@TheresaReason Short answer: yes.
Longer answer: First thing to be aware of is that he is an ER doc. So he will, necessarily, have his compartmentalized experience.
But some specific parts.
“In the U.S., clinical judgment is routinely second-guessed”
Did a whole clinic day today without this. Yes there were clinical decisions and actions constrained by resource limitations but I wasn’t second guessed.
“the relative absence of this pay-for-performance bureaucracy”
I got paid the whole day for just seeing patients. Well I will upon submitting the much more simplified Longitudinal Family Practice billing codes.
I voluntarily do QI.
“Most Canadian doctors still believe they’re working in a system that’s fundamentally trying to do the right thing”
I actually feel this. Despite the well documented shortages, barriers and constraints and my frequent rants against [insert something that doesn’t make sense here]. As someone who has worked at all levels from primary care, hospital staff, provincial organization and university admin we are all (well except for a few of my self-important colleagues…rabbit hole) trying to do the right thing: what is best for the patient.
“In Canada, where social supports are (relatively) stronger, most patients come in with medical problems — not unsolvable social ones”
The “most” makes this true. Yes there are those who suffer from the negative effects of poor social determinants of health, but there are also folks trying to solve them.

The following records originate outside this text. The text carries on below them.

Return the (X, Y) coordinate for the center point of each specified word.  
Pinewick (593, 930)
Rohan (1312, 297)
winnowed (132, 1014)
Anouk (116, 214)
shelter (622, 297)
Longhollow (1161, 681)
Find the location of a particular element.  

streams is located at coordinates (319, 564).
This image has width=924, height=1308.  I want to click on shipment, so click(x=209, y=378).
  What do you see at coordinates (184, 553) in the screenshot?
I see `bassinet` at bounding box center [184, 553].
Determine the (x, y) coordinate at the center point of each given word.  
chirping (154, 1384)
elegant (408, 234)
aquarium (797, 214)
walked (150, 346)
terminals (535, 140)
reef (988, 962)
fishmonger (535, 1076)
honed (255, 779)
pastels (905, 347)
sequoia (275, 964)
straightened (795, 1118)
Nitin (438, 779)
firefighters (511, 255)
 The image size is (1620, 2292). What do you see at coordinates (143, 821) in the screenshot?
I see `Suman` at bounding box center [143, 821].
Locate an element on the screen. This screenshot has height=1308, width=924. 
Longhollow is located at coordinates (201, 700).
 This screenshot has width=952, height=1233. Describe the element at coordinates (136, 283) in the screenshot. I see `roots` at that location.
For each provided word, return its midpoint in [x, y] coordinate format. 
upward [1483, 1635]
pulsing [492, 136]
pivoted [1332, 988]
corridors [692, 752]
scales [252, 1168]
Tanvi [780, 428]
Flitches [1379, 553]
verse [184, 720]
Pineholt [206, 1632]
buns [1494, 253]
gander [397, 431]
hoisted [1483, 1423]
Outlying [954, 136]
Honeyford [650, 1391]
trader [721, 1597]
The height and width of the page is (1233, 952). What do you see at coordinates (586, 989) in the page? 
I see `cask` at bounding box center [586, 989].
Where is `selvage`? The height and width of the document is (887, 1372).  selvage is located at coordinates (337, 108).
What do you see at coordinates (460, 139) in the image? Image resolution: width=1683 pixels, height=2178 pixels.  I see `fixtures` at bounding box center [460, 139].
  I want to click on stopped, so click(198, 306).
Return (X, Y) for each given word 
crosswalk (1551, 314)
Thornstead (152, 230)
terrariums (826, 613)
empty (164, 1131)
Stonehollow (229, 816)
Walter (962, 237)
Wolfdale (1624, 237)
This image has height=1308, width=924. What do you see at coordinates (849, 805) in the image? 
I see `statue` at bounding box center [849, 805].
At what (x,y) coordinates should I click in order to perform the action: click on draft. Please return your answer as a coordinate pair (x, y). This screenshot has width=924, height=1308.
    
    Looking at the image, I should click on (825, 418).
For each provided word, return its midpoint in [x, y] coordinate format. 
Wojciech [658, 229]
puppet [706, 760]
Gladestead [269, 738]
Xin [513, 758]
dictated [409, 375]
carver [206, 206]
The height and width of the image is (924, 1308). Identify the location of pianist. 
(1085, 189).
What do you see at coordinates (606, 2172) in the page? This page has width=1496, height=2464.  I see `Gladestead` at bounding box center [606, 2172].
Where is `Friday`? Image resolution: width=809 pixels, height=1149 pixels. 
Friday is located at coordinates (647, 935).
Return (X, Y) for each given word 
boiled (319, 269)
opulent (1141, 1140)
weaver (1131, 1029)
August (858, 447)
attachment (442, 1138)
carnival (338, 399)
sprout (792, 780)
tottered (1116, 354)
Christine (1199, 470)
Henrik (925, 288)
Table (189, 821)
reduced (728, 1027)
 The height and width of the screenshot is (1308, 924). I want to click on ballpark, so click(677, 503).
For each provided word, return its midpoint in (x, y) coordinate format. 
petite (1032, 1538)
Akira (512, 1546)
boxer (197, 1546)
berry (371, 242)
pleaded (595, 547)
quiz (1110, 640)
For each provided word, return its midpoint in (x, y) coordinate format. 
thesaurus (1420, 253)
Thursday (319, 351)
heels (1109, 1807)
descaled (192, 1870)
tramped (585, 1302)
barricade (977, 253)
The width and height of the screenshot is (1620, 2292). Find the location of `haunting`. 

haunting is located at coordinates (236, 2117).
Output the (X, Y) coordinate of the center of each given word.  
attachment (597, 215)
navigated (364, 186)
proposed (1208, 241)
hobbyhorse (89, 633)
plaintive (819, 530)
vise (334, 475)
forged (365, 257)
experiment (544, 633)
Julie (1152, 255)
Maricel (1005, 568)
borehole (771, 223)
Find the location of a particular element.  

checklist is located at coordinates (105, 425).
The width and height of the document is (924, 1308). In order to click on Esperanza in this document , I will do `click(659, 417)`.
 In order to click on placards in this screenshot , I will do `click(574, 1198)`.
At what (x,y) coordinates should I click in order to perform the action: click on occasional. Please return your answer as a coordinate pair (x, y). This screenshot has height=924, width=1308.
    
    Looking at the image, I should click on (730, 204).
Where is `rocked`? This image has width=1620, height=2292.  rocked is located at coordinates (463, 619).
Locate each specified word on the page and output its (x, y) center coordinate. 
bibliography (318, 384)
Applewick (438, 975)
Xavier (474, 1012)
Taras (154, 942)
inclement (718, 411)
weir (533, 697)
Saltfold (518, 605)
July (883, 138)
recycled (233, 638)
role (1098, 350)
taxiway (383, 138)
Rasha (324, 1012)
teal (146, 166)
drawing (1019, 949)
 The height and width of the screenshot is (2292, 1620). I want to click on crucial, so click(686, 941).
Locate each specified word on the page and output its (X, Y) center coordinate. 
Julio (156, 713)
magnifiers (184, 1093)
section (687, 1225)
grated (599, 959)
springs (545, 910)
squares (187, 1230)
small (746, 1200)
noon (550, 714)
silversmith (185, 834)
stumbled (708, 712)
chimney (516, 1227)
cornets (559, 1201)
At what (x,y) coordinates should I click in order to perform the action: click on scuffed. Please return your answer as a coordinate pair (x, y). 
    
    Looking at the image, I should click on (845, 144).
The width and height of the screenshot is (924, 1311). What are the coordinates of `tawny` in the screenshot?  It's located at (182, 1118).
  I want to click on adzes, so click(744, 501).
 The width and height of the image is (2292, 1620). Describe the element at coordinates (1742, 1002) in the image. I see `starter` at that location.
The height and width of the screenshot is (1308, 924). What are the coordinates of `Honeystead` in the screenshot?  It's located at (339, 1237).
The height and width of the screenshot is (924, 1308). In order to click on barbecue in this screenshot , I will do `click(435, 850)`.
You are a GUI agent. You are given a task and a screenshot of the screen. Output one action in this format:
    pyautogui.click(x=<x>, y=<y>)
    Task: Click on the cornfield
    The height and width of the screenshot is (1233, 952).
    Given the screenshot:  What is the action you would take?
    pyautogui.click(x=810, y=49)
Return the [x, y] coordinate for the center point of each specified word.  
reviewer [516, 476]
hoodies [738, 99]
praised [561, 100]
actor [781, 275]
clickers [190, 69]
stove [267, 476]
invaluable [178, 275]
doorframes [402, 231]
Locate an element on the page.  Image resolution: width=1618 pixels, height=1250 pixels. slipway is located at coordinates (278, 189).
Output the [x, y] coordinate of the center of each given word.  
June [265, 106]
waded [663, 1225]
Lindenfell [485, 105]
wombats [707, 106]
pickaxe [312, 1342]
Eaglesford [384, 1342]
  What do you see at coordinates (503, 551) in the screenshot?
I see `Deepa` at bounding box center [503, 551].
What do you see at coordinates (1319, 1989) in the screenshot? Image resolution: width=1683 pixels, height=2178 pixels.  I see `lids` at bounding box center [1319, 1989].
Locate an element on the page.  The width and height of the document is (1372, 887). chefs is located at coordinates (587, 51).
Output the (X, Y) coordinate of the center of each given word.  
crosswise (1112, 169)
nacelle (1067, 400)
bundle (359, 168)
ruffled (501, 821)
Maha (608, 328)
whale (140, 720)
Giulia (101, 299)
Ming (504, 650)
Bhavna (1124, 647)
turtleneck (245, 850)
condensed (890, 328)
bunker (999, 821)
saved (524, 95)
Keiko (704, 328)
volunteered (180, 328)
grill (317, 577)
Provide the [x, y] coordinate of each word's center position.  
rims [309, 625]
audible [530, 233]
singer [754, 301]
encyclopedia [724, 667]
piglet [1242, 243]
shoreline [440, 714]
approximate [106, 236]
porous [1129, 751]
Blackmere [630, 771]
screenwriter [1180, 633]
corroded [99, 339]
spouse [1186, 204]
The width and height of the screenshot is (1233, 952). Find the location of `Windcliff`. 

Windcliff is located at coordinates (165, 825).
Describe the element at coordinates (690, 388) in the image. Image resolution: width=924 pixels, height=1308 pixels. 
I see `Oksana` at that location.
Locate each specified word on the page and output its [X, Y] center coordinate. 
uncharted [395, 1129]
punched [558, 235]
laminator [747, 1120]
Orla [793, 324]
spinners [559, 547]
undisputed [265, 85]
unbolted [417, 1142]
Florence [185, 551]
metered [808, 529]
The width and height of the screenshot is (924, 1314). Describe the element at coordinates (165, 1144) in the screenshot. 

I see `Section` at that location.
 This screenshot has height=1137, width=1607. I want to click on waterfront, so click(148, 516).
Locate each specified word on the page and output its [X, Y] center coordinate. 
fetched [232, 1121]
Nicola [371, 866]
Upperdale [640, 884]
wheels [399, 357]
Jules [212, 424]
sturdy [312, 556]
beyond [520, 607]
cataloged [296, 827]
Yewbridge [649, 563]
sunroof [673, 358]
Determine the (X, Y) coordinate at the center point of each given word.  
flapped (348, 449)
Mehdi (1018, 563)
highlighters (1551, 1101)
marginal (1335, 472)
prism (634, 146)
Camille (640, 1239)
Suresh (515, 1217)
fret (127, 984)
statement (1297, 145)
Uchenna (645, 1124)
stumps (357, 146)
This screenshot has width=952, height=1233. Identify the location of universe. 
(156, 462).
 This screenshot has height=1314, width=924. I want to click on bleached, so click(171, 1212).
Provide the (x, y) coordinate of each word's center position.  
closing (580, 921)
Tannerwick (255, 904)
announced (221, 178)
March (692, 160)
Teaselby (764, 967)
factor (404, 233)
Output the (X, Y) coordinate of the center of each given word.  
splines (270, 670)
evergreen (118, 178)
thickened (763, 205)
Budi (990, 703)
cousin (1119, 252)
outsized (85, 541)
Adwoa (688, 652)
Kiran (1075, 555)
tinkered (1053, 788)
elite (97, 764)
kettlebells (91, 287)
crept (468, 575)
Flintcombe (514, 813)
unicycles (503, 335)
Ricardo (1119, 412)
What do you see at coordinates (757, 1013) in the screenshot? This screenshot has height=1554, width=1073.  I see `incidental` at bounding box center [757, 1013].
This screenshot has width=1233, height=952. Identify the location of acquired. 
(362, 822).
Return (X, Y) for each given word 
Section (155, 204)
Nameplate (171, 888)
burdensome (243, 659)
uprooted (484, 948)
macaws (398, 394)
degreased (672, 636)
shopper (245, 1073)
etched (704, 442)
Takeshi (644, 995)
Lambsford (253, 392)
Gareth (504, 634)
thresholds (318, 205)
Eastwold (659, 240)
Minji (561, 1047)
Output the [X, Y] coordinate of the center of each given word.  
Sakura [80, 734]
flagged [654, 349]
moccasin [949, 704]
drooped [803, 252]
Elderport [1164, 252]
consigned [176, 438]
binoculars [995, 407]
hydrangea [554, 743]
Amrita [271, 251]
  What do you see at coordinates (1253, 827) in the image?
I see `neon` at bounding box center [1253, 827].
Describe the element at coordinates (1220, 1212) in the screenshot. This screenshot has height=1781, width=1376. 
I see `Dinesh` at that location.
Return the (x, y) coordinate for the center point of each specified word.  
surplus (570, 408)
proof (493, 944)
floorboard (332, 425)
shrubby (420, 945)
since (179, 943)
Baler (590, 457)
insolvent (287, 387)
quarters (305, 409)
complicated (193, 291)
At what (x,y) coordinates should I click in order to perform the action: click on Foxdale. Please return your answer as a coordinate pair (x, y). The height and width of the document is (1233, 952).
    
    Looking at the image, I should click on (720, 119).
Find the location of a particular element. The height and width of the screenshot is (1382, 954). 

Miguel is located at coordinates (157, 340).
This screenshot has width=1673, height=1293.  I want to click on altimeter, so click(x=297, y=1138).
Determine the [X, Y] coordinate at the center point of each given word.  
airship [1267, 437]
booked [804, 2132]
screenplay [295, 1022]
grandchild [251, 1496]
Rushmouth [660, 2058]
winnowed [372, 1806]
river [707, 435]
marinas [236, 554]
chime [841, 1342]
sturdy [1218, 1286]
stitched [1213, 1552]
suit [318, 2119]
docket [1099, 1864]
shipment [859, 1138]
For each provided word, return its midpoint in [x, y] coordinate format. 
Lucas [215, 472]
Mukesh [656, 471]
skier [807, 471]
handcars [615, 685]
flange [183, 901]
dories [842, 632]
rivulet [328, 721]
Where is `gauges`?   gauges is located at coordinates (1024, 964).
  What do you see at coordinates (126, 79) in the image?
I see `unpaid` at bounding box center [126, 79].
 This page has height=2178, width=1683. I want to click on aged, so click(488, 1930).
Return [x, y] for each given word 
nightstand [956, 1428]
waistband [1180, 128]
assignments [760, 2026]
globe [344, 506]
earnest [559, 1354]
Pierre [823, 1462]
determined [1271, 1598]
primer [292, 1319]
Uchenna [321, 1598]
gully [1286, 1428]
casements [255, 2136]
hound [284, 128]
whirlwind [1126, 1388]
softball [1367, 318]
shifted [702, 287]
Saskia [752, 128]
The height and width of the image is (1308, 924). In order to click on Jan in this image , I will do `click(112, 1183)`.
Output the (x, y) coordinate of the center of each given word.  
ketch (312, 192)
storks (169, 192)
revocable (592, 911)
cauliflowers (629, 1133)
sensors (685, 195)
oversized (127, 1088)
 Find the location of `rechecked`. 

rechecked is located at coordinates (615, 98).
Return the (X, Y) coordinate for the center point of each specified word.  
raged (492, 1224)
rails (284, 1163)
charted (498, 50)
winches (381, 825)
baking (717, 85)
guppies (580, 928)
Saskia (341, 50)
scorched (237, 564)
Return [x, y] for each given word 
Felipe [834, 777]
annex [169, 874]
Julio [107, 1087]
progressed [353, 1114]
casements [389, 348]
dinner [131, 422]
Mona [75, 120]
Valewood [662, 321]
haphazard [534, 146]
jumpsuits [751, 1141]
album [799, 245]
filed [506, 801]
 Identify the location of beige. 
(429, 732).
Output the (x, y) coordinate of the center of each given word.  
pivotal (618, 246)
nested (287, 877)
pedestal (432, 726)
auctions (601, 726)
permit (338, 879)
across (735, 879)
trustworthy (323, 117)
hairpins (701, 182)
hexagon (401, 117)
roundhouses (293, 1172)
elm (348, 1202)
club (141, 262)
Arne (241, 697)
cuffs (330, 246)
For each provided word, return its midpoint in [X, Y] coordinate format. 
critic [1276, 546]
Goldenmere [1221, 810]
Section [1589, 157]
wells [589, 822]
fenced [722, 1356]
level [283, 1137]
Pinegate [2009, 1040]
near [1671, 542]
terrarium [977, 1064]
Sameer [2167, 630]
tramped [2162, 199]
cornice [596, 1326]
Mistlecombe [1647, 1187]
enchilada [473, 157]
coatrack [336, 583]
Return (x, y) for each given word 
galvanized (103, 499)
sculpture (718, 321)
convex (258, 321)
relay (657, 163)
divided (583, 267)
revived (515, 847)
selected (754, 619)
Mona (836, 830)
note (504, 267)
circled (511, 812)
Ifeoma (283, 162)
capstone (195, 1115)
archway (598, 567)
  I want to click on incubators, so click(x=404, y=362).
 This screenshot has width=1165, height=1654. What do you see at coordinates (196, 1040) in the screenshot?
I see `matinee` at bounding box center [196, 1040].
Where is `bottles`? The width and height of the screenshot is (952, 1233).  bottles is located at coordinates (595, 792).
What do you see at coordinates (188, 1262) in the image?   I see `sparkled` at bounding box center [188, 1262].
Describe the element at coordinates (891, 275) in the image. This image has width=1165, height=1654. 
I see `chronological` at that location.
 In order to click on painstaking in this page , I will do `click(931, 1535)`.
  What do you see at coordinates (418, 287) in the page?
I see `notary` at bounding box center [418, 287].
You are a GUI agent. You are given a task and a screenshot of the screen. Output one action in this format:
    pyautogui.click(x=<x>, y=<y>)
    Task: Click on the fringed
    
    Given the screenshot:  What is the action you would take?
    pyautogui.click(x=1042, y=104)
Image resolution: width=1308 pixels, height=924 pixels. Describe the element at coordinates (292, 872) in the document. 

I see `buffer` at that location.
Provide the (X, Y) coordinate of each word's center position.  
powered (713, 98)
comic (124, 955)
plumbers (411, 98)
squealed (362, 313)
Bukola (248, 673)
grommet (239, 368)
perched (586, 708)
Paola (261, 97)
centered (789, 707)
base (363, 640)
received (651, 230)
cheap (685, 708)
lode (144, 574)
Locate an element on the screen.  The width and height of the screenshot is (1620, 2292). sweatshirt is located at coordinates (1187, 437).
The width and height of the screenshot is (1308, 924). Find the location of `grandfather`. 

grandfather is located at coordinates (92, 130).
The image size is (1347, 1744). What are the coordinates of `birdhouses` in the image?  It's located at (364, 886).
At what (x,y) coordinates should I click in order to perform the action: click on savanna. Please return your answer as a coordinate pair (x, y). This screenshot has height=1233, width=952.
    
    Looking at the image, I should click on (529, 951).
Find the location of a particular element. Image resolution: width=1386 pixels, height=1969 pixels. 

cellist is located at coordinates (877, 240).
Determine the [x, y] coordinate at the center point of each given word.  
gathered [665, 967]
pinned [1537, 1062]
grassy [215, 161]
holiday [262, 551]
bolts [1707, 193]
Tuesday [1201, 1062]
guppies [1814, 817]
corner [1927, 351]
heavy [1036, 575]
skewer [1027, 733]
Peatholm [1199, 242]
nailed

“The bottlenecks are real, and they reflect broader staffing shortages. Canada, like the U.S., needs more doctors, nurses, and advanced care practitioners.”
Obviously true.
“Doctors aren’t acting out of fear. And the decisions we make feel more genuinely collaborative. As a result, interactions with patients are less adversarial.” (1/2)
@qole @PapyrusBrigade @TheresaReason Why I stick as much as I can to Canadian solutions. (Outside hospital).
Don’t get me started on Cerner’s inability to operate across time zones in Northern Health.
And why I was able to install this in a hospital in Zimbabwe…. Because of its foundations of SNOMED and LOINC. (I distinctly recall having to find the LOINC code for the TB molecular testing as it was available there before Canada).